(Records from a data collection)
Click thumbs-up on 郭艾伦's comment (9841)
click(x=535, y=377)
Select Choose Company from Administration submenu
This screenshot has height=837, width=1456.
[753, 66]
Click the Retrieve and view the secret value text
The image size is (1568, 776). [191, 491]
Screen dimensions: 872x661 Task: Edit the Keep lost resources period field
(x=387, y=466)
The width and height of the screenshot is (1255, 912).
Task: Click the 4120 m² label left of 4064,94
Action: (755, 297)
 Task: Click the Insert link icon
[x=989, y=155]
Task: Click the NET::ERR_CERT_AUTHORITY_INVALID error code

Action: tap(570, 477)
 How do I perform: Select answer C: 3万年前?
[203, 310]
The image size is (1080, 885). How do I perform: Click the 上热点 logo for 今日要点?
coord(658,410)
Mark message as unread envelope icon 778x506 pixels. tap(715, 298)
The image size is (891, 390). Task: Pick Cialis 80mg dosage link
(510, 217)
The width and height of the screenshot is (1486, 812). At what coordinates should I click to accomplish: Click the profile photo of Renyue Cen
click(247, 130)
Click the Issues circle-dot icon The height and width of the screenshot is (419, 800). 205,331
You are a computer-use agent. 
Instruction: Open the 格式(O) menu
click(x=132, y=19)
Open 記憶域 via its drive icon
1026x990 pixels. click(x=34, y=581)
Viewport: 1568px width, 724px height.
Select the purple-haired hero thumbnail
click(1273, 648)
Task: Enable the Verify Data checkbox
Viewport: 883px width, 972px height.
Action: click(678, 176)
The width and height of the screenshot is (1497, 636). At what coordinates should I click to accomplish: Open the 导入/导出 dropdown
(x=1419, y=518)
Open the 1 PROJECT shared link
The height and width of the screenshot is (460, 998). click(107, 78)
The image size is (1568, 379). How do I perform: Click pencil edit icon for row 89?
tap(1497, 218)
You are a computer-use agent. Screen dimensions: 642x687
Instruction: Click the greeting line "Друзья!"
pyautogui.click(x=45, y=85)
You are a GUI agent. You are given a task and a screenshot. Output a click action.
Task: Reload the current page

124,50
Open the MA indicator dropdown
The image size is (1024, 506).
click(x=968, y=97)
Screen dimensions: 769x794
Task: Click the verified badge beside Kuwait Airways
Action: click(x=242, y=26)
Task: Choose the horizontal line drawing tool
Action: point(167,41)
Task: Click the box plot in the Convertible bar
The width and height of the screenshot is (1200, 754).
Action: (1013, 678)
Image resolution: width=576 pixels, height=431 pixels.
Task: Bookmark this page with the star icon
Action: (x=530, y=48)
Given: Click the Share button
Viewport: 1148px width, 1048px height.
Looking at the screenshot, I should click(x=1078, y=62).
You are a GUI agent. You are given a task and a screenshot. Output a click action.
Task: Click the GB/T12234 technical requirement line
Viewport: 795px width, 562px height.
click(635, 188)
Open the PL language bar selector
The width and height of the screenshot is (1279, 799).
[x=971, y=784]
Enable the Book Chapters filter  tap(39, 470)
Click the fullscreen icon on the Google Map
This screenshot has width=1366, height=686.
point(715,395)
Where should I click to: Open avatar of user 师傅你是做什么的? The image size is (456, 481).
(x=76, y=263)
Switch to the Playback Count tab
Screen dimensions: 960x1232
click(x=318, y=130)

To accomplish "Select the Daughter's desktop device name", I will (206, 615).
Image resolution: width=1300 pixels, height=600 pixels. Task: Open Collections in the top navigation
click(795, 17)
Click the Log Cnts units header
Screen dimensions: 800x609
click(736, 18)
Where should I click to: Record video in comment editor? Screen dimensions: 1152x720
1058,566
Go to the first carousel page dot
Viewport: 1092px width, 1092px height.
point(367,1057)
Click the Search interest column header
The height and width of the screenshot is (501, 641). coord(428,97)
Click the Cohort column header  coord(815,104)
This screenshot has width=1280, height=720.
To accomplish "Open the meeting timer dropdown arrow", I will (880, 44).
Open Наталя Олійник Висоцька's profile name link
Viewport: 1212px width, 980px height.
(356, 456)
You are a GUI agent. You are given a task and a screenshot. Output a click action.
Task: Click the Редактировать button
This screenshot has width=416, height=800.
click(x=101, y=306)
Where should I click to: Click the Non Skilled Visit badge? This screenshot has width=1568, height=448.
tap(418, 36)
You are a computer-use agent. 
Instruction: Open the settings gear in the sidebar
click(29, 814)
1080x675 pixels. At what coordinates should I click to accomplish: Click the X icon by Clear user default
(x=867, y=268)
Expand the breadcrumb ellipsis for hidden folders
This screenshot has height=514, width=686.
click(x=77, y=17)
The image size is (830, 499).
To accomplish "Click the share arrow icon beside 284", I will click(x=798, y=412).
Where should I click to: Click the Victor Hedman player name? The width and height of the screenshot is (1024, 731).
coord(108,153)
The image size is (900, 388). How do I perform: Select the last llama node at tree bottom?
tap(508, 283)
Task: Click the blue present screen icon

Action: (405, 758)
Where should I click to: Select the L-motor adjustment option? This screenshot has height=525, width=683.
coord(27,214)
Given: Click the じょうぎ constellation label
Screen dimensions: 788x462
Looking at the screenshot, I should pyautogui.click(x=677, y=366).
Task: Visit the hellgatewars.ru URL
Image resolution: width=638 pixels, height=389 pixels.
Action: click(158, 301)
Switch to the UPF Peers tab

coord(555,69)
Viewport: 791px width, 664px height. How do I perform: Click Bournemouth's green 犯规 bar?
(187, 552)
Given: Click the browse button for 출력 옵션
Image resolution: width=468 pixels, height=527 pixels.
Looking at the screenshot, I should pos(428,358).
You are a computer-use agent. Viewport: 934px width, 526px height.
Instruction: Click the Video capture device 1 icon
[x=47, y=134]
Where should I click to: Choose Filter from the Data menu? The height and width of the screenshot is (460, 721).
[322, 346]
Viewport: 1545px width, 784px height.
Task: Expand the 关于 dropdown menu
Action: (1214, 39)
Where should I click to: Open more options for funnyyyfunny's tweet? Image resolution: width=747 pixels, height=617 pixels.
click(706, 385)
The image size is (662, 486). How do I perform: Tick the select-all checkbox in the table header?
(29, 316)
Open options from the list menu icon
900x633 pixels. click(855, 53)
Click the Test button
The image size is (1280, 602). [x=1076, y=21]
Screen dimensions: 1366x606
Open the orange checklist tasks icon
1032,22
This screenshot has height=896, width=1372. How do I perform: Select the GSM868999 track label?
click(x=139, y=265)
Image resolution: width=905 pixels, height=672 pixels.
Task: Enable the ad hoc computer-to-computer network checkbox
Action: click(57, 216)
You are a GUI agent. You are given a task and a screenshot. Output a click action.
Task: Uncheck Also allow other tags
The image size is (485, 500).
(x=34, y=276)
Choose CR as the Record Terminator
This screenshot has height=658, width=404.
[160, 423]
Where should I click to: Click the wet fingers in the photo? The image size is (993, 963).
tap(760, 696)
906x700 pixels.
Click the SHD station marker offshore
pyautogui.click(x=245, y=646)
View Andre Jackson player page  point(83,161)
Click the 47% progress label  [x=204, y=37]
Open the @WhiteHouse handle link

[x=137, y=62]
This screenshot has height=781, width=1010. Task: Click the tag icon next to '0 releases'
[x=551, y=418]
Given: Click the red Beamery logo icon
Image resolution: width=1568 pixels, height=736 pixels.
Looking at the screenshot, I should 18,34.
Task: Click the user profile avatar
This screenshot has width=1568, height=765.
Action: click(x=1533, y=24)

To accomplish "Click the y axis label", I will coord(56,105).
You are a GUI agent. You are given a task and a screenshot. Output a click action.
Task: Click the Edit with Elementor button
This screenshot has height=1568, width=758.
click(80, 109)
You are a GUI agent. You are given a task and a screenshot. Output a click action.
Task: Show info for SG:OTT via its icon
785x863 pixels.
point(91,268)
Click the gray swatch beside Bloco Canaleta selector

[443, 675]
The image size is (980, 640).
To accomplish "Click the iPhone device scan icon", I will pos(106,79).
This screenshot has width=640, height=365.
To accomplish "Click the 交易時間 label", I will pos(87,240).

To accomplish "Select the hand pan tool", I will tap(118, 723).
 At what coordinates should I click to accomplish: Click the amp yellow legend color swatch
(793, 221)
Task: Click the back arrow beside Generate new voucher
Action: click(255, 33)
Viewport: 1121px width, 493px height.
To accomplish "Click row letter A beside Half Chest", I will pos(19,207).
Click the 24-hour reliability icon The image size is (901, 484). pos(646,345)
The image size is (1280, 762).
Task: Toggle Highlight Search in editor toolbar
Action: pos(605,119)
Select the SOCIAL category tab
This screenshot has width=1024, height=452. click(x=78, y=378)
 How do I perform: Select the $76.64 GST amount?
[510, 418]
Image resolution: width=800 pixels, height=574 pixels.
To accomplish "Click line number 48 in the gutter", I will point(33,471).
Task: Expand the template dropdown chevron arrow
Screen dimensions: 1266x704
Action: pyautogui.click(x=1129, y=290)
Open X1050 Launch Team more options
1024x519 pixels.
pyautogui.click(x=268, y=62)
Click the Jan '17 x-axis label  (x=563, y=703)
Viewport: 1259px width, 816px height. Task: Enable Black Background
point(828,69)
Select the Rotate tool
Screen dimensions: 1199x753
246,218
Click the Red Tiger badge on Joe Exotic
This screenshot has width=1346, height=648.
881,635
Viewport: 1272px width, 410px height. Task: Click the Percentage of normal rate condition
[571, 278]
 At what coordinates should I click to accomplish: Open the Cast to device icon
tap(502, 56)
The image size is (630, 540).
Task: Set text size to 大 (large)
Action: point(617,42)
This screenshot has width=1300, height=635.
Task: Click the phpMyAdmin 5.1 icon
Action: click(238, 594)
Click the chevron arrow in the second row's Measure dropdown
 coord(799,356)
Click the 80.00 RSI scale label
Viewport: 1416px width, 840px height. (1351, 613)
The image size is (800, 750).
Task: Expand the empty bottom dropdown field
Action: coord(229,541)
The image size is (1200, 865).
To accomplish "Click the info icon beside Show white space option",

• [YOUR ASSIGNMENT] For the lines above, output exactly those from the line containing "The image size is (980, 640)." through the line containing "Image resolution: width=800", and skip the others.

• [SOLUTION TO THIS EXERCISE]
The image size is (980, 640).
To accomplish "Click the iPhone device scan icon", I will pos(106,79).
This screenshot has width=640, height=365.
To accomplish "Click the 交易時間 label", I will pos(87,240).

To accomplish "Select the hand pan tool", I will tap(118, 723).
 At what coordinates should I click to accomplish: Click the amp yellow legend color swatch
(793, 221)
Task: Click the back arrow beside Generate new voucher
Action: click(255, 33)
Viewport: 1121px width, 493px height.
To accomplish "Click row letter A beside Half Chest", I will pos(19,207).
Click the 24-hour reliability icon The image size is (901, 484). pos(646,345)
The image size is (1280, 762).
Task: Toggle Highlight Search in editor toolbar
Action: pos(605,119)
Select the SOCIAL category tab
This screenshot has width=1024, height=452. click(x=78, y=378)
 How do I perform: Select the $76.64 GST amount?
[510, 418]
Image resolution: width=800 pixels, height=574 pixels.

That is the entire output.